(Word and element locating records)

==========

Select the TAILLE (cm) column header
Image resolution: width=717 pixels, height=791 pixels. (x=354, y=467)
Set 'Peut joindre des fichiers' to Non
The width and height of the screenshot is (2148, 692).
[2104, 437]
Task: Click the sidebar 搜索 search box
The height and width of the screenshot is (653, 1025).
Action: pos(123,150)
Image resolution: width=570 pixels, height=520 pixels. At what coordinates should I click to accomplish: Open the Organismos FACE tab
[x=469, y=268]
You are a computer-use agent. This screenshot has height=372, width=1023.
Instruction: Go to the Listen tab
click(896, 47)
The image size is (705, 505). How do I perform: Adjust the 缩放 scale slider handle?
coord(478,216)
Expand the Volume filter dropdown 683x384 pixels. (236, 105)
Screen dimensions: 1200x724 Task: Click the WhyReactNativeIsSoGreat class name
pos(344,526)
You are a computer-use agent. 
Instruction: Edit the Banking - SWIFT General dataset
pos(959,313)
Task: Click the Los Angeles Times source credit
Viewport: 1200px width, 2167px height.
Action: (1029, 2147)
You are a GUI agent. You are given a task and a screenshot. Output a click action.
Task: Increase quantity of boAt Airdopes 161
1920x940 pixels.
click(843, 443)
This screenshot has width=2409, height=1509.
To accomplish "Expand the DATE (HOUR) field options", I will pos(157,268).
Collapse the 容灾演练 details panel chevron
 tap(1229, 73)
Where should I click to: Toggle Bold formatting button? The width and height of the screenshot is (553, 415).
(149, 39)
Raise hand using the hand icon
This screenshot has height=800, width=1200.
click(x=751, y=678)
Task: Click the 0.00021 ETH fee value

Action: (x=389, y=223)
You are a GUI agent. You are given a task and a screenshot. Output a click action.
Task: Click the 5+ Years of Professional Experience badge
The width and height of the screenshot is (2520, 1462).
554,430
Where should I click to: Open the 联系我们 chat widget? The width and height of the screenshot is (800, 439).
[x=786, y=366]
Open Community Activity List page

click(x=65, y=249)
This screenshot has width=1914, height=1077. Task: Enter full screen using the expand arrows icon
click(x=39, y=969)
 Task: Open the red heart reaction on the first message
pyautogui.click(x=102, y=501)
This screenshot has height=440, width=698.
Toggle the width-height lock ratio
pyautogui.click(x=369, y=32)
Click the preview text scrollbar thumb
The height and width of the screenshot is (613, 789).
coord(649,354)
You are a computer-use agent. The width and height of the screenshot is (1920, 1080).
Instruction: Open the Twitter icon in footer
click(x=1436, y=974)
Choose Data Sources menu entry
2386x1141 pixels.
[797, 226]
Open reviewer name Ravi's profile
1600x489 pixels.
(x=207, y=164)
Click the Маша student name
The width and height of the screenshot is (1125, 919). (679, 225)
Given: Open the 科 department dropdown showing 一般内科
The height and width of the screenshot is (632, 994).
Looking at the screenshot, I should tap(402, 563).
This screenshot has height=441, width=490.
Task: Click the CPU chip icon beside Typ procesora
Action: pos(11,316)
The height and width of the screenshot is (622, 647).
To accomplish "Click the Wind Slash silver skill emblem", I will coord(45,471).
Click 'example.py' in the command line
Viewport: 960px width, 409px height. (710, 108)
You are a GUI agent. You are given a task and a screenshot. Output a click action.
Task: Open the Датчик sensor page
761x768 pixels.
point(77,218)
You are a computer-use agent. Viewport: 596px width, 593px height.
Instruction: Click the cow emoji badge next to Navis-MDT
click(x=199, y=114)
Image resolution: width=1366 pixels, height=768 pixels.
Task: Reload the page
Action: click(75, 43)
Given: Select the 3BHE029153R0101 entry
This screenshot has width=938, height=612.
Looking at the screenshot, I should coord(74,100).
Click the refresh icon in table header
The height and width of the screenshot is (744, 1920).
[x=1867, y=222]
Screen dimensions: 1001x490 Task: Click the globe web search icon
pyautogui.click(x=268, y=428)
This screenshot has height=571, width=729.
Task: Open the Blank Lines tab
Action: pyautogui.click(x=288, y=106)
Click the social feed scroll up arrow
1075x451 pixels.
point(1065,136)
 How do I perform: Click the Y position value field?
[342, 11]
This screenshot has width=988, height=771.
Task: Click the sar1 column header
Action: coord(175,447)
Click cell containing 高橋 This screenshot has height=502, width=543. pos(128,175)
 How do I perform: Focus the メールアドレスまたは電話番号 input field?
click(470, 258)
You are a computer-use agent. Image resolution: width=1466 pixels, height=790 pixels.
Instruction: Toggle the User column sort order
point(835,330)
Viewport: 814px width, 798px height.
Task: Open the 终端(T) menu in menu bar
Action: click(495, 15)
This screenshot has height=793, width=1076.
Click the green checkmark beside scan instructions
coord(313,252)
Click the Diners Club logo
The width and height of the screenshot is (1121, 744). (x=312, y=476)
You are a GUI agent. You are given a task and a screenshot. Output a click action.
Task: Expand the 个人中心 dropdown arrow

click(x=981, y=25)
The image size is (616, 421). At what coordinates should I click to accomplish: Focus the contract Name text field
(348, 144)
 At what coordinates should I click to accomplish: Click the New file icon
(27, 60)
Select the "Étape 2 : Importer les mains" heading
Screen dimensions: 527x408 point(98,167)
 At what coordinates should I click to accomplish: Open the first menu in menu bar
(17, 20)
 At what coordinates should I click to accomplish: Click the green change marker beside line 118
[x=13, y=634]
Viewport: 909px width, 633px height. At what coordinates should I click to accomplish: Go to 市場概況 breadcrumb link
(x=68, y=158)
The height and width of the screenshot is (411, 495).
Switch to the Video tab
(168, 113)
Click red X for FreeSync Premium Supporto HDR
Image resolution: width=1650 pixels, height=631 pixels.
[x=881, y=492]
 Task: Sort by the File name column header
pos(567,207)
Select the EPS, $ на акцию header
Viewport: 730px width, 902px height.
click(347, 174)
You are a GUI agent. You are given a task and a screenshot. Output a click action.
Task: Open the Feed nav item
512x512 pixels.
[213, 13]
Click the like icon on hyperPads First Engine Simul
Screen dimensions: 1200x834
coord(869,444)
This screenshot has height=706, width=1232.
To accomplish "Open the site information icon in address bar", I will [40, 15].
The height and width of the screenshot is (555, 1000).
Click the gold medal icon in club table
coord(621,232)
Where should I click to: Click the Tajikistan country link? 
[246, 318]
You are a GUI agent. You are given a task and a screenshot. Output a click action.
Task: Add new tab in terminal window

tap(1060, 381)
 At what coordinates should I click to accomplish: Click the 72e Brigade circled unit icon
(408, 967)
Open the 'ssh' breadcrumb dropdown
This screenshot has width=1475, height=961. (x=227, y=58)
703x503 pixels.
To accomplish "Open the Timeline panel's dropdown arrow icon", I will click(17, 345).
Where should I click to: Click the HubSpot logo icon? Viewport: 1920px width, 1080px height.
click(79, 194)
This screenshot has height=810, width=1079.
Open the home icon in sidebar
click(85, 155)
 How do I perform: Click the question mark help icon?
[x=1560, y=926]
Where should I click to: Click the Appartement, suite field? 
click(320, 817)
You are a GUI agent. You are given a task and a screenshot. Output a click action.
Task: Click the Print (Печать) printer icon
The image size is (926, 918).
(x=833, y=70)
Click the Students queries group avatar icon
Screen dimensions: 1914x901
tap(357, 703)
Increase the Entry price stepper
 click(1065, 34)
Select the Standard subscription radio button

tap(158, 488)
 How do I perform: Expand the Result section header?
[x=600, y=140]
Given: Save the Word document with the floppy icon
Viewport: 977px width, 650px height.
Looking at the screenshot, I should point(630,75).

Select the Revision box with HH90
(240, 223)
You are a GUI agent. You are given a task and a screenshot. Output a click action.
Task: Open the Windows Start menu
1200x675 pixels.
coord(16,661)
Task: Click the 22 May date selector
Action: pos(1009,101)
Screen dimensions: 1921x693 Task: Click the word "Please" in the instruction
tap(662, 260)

==========

Exercise directions:
Express the records as a JSON list of strings, one string per line. Leave out the blank lines.

Result of this exercise:
[
  "Select the TAILLE (cm) column header",
  "Image resolution: width=717 pixels, height=791 pixels. (x=354, y=467)",
  "Set 'Peut joindre des fichiers' to Non",
  "The width and height of the screenshot is (2148, 692).",
  "[2104, 437]",
  "Task: Click the sidebar 搜索 search box",
  "The height and width of the screenshot is (653, 1025).",
  "Action: pos(123,150)",
  "Image resolution: width=570 pixels, height=520 pixels. At what coordinates should I click to accomplish: Open the Organismos FACE tab",
  "[x=469, y=268]",
  "You are a computer-use agent. This screenshot has height=372, width=1023.",
  "Instruction: Go to the Listen tab",
  "click(896, 47)",
  "The image size is (705, 505). How do I perform: Adjust the 缩放 scale slider handle?",
  "coord(478,216)",
  "Expand the Volume filter dropdown 683x384 pixels. (236, 105)",
  "Screen dimensions: 1200x724 Task: Click the WhyReactNativeIsSoGreat class name",
  "pos(344,526)",
  "You are a computer-use agent. ",
  "Instruction: Edit the Banking - SWIFT General dataset",
  "pos(959,313)",
  "Task: Click the Los Angeles Times source credit",
  "Viewport: 1200px width, 2167px height.",
  "Action: (1029, 2147)",
  "You are a GUI agent. You are given a task and a screenshot. Output a click action.",
  "Task: Increase quantity of boAt Airdopes 161",
  "1920x940 pixels.",
  "click(843, 443)",
  "This screenshot has width=2409, height=1509.",
  "To accomplish \"Expand the DATE (HOUR) field options\", I will pos(157,268).",
  "Collapse the 容灾演练 details panel chevron",
  " tap(1229, 73)",
  "Where should I click to: Toggle Bold formatting button? The width and height of the screenshot is (553, 415).",
  "(149, 39)",
  "Raise hand using the hand icon",
  "This screenshot has height=800, width=1200.",
  "click(x=751, y=678)",
  "Task: Click the 0.00021 ETH fee value",
  "Action: (x=389, y=223)",
  "You are a GUI agent. You are given a task and a screenshot. Output a click action.",
  "Task: Click the 5+ Years of Professional Experience badge",
  "The width and height of the screenshot is (2520, 1462).",
  "554,430",
  "Where should I click to: Open the 联系我们 chat widget? The width and height of the screenshot is (800, 439).",
  "[x=786, y=366]",
  "Open Community Activity List page",
  "click(x=65, y=249)",
  "This screenshot has width=1914, height=1077. Task: Enter full screen using the expand arrows icon",
  "click(x=39, y=969)",
  " Task: Open the red heart reaction on the first message",
  "pyautogui.click(x=102, y=501)",
  "This screenshot has height=440, width=698.",
  "Toggle the width-height lock ratio",
  "pyautogui.click(x=369, y=32)",
  "Click the preview text scrollbar thumb",
  "The height and width of the screenshot is (613, 789).",
  "coord(649,354)",
  "You are a computer-use agent. The width and height of the screenshot is (1920, 1080).",
  "Instruction: Open the Twitter icon in footer",
  "click(x=1436, y=974)",
  "Choose Data Sources menu entry",
  "2386x1141 pixels.",
  "[797, 226]",
  "Open reviewer name Ravi's profile",
  "1600x489 pixels.",
  "(x=207, y=164)",
  "Click the Маша student name",
  "The width and height of the screenshot is (1125, 919). (679, 225)",
  "Given: Open the 科 department dropdown showing 一般内科",
  "The height and width of the screenshot is (632, 994).",
  "Looking at the screenshot, I should tap(402, 563).",
  "This screenshot has height=441, width=490.",
  "Task: Click the CPU chip icon beside Typ procesora",
  "Action: pos(11,316)",
  "The height and width of the screenshot is (622, 647).",
  "To accomplish \"Click the Wind Slash silver skill emblem\", I will coord(45,471).",
  "Click 'example.py' in the command line",
  "Viewport: 960px width, 409px height. (710, 108)",
  "You are a GUI agent. You are given a task and a screenshot. Output a click action.",
  "Task: Open the Датчик sensor page",
  "761x768 pixels.",
  "point(77,218)",
  "You are a computer-use agent. Viewport: 596px width, 593px height.",
  "Instruction: Click the cow emoji badge next to Navis-MDT",
  "click(x=199, y=114)",
  "Image resolution: width=1366 pixels, height=768 pixels.",
  "Task: Reload the page",
  "Action: click(75, 43)",
  "Given: Select the 3BHE029153R0101 entry",
  "This screenshot has width=938, height=612.",
  "Looking at the screenshot, I should coord(74,100).",
  "Click the refresh icon in table header",
  "The height and width of the screenshot is (744, 1920).",
  "[x=1867, y=222]",
  "Screen dimensions: 1001x490 Task: Click the globe web search icon",
  "pyautogui.click(x=268, y=428)",
  "This screenshot has height=571, width=729.",
  "Task: Open the Blank Lines tab",
  "Action: pyautogui.click(x=288, y=106)",
  "Click the social feed scroll up arrow",
  "1075x451 pixels.",
  "point(1065,136)",
  " How do I perform: Click the Y position value field?",
  "[342, 11]",
  "This screenshot has width=988, height=771.",
  "Task: Click the sar1 column header",
  "Action: coord(175,447)",
  "Click cell containing 高橋 This screenshot has height=502, width=543. pos(128,175)",
  " How do I perform: Focus the メールアドレスまたは電話番号 input field?",
  "click(470, 258)",
  "You are a computer-use agent. Image resolution: width=1466 pixels, height=790 pixels.",
  "Instruction: Toggle the User column sort order",
  "point(835,330)",
  "Viewport: 814px width, 798px height.",
  "Task: Open the 终端(T) menu in menu bar",
  "Action: click(495, 15)",
  "This screenshot has height=793, width=1076.",
  "Click the green checkmark beside scan instructions",
  "coord(313,252)",
  "Click the Diners Club logo",
  "The width and height of the screenshot is (1121, 744). (x=312, y=476)",
  "You are a GUI agent. You are given a task and a screenshot. Output a click action.",
  "Task: Expand the 个人中心 dropdown arrow",
  "click(x=981, y=25)",
  "The image size is (616, 421). At what coordinates should I click to accomplish: Focus the contract Name text field",
  "(348, 144)",
  " At what coordinates should I click to accomplish: Click the New file icon",
  "(27, 60)",
  "Select the \"Étape 2 : Importer les mains\" heading",
  "Screen dimensions: 527x408 point(98,167)",
  " At what coordinates should I click to accomplish: Open the first menu in menu bar",
  "(17, 20)",
  " At what coordinates should I click to accomplish: Click the green change marker beside line 118",
  "[x=13, y=634]",
  "Viewport: 909px width, 633px height. At what coordinates should I click to accomplish: Go to 市場概況 breadcrumb link",
  "(x=68, y=158)",
  "The height and width of the screenshot is (411, 495).",
  "Switch to the Video tab",
  "(168, 113)",
  "Click red X for FreeSync Premium Supporto HDR",
  "Image resolution: width=1650 pixels, height=631 pixels.",
  "[x=881, y=492]",
  " Task: Sort by the File name column header",
  "pos(567,207)",
  "Select the EPS, $ на акцию header",
  "Viewport: 730px width, 902px height.",
  "click(347, 174)",
  "You are a GUI agent. You are given a task and a screenshot. Output a click action.",
  "Task: Open the Feed nav item",
  "512x512 pixels.",
  "[213, 13]",
  "Click the like icon on hyperPads First Engine Simul",
  "Screen dimensions: 1200x834",
  "coord(869,444)",
  "This screenshot has height=706, width=1232.",
  "To accomplish \"Open the site information icon in address bar\", I will [40, 15].",
  "The height and width of the screenshot is (555, 1000).",
  "Click the gold medal icon in club table",
  "coord(621,232)",
  "Where should I click to: Click the Tajikistan country link? ",
  "[246, 318]",
  "You are a GUI agent. You are given a task and a screenshot. Output a click action.",
  "Task: Add new tab in terminal window",
  "tap(1060, 381)",
  " At what coordinates should I click to accomplish: Click the 72e Brigade circled unit icon",
  "(408, 967)",
  "Open the 'ssh' breadcrumb dropdown",
  "This screenshot has width=1475, height=961. (x=227, y=58)",
  "703x503 pixels.",
  "To accomplish \"Open the Timeline panel's dropdown arrow icon\", I will click(17, 345).",
  "Where should I click to: Click the HubSpot logo icon? Viewport: 1920px width, 1080px height.",
  "click(79, 194)",
  "This screenshot has height=810, width=1079.",
  "Open the home icon in sidebar",
  "click(85, 155)",
  " How do I perform: Click the question mark help icon?",
  "[x=1560, y=926]",
  "Where should I click to: Click the Appartement, suite field? ",
  "click(320, 817)",
  "You are a GUI agent. You are given a task and a screenshot. Output a click action.",
  "Task: Click the Print (Печать) printer icon",
  "The image size is (926, 918).",
  "(x=833, y=70)",
  "Click the Students queries group avatar icon",
  "Screen dimensions: 1914x901",
  "tap(357, 703)",
  "Increase the Entry price stepper",
  " click(1065, 34)",
  "Select the Standard subscription radio button",
  "tap(158, 488)",
  " How do I perform: Expand the Result section header?",
  "[x=600, y=140]",
  "Given: Save the Word document with the floppy icon",
  "Viewport: 977px width, 650px height.",
  "Looking at the screenshot, I should point(630,75).",
  "Select the Revision box with HH90",
  "(240, 223)",
  "You are a GUI agent. You are given a task and a screenshot. Output a click action.",
  "Task: Open the Windows Start menu",
  "1200x675 pixels.",
  "coord(16,661)",
  "Task: Click the 22 May date selector",
  "Action: pos(1009,101)",
  "Screen dimensions: 1921x693 Task: Click the word \"Please\" in the instruction",
  "tap(662, 260)"
]